- _YOUR TASK_
Show only those lines of the entries where the string "header" is found.

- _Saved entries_
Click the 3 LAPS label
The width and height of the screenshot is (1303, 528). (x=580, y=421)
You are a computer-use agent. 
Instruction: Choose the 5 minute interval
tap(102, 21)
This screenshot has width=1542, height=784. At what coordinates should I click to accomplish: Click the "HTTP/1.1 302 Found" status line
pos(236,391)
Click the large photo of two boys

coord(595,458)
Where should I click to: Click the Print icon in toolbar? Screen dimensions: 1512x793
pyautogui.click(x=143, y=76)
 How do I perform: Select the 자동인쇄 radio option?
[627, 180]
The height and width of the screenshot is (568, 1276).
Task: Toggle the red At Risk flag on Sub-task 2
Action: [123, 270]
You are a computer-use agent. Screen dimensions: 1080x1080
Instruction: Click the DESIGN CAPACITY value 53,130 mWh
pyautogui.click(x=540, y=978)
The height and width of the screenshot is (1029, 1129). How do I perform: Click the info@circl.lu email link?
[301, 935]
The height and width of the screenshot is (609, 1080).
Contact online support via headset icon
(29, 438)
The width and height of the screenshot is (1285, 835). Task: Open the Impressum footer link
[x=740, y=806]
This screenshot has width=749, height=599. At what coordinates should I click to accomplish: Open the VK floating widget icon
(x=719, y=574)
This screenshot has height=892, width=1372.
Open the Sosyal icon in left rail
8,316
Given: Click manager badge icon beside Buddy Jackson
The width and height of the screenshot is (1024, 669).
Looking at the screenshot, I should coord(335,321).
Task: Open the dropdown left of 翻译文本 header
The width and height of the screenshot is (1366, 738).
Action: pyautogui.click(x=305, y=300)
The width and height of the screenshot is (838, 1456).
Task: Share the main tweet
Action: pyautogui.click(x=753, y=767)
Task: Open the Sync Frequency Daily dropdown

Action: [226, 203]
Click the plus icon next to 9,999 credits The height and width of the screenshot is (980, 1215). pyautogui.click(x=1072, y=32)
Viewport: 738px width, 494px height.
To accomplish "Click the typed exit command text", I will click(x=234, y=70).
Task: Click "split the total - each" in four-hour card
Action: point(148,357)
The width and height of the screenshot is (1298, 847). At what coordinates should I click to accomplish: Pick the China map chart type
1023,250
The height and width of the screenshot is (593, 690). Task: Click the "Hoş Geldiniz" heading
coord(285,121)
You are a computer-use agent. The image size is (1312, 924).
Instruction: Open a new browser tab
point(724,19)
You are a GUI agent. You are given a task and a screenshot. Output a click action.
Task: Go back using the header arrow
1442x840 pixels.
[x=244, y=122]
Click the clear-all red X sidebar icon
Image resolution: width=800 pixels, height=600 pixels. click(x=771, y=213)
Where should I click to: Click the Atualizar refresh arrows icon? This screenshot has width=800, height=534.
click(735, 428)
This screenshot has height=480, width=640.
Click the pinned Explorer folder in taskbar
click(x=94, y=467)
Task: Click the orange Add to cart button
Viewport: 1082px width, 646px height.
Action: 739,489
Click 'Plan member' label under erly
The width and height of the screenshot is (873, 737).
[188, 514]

- _TASK ANSWER_
Task: Open the dropdown left of 翻译文本 header
Task: Go back using the header arrow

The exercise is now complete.